In November 2020, Msutwana, and two other facilitators, Dinah Eppel and Lilly Quin, decided that they wanted to do more. They found that car guards in the town support between three to eight dependents. “We wanted to empower them, give them life skills and all sorts of things to empower them to focus more on themselves,” said Msutwana.
Abakhuseli started hosting bi-weekly meetings in March 2021. An events venue in New Street provides the space. During the meetings members discuss ways to improve life and their work. This includes bringing traffic officers to help teach them hand signals. They also work with businesses and civil society organisations across Makhanda.
The project is open to all car guards but due to lack of funding is not able to offer stipends beyond the provision of life skills training and uniforms.

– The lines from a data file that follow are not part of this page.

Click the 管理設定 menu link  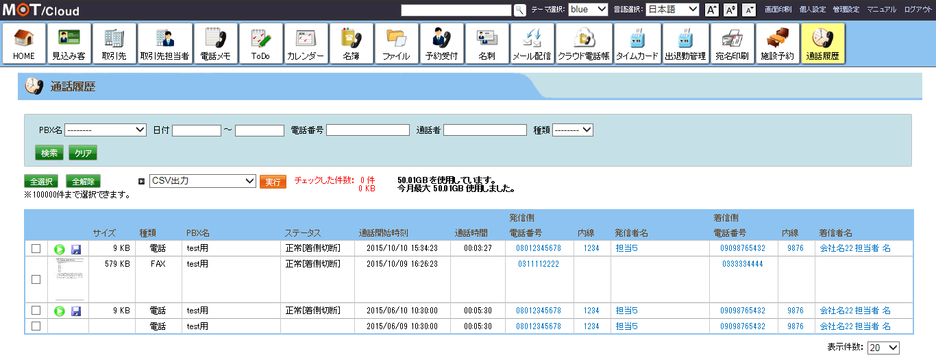846,10
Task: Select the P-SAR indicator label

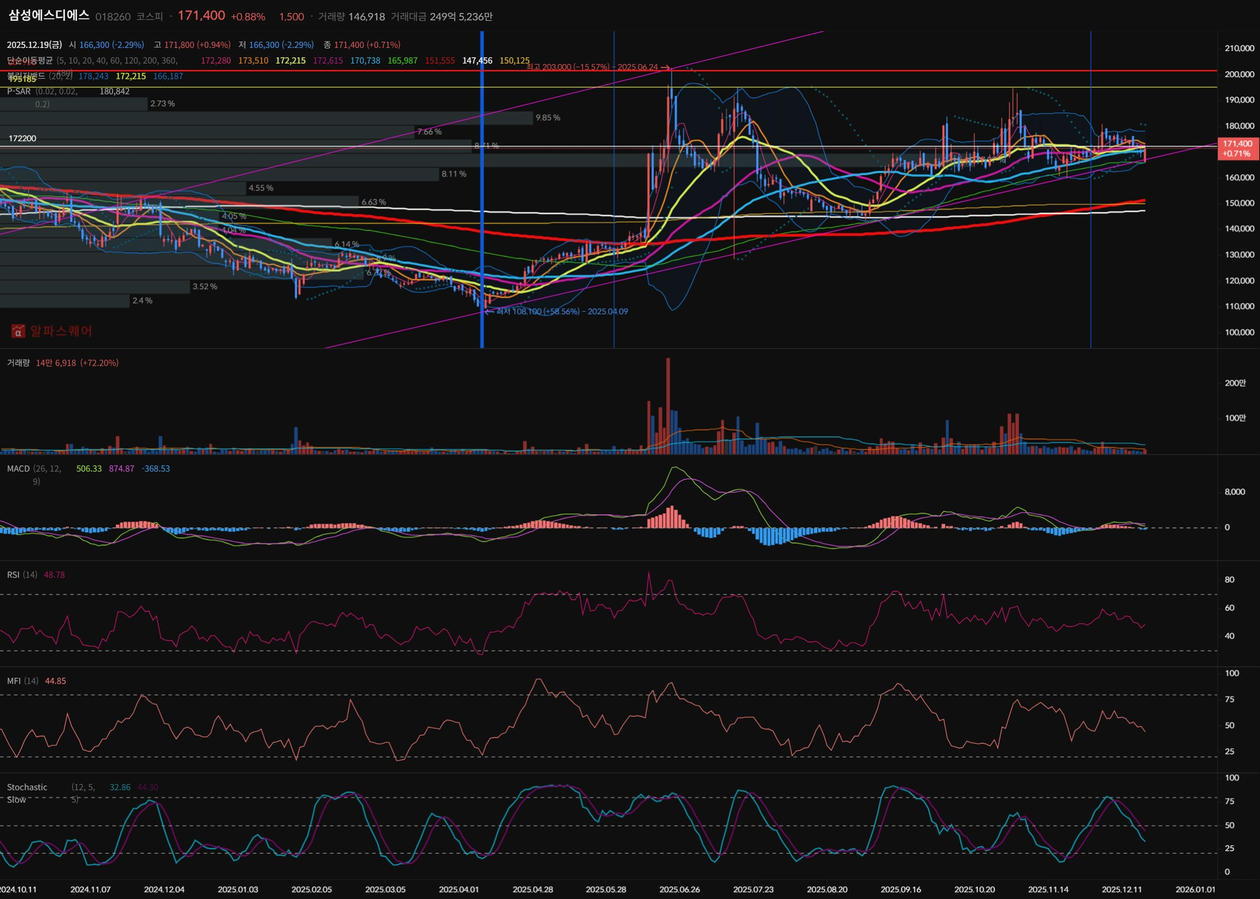Action: click(x=18, y=91)
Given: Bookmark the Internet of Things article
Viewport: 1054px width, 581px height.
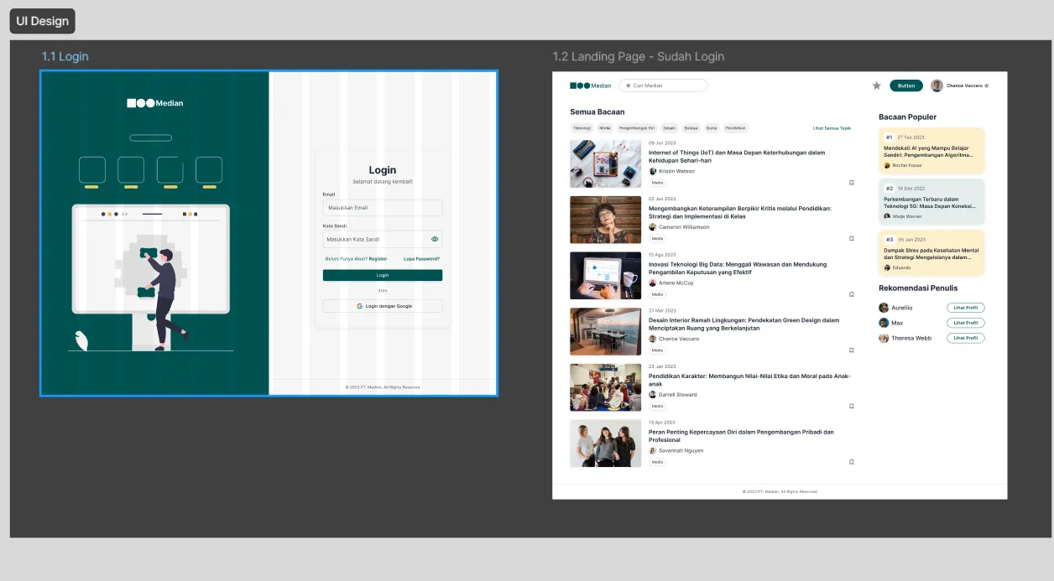Looking at the screenshot, I should [x=851, y=182].
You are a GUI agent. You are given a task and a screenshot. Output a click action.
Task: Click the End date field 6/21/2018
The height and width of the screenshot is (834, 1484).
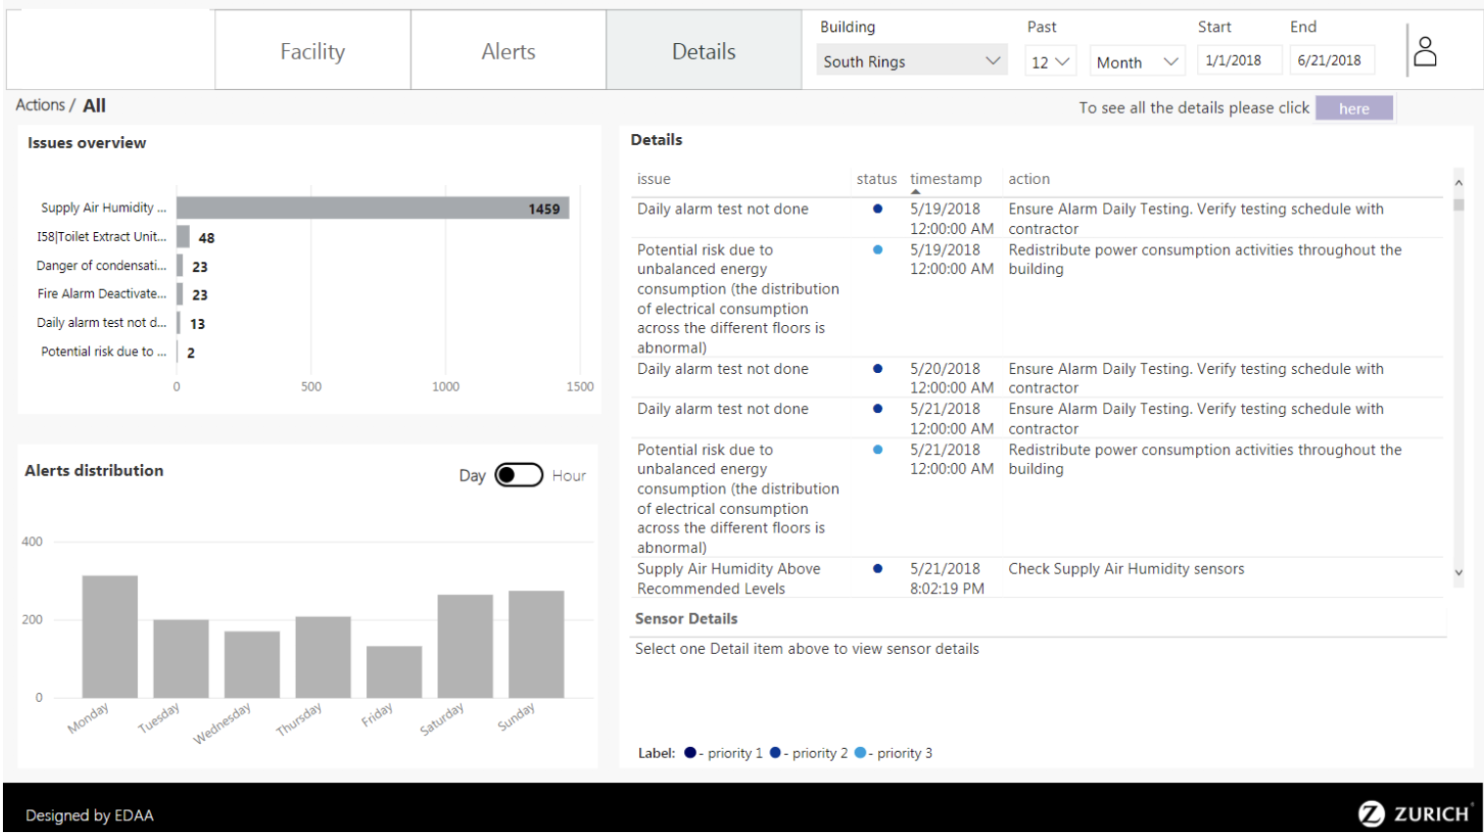click(x=1330, y=61)
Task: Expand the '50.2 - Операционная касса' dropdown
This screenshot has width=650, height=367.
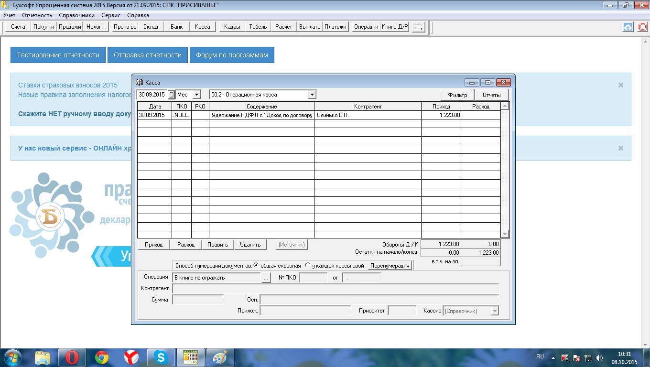Action: (312, 95)
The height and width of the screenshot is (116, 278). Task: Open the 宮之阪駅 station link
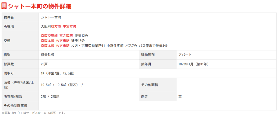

Msutwana said one of their biggest challenges has been the negative responses of some community members towards the Abakhuseli participants.
However, Mtuse said car guards in Makhanda “are suffering because business is quiet” and “many people now only use credit cards” so she earns less money than she used to. She hopes that Abakhuseli can help them find a way to resolve some of these issues.
Abakhuseli Skills for Life project is in the process of registering itself as a Non-Profit Organisation. Msutwana said, “Some car guards in the group want to be musicians, plumbers and electricians. We are hoping that as we keep on having these workshops, it will help them in the long run. Not only in terms of car guarding, but to give them a skill.”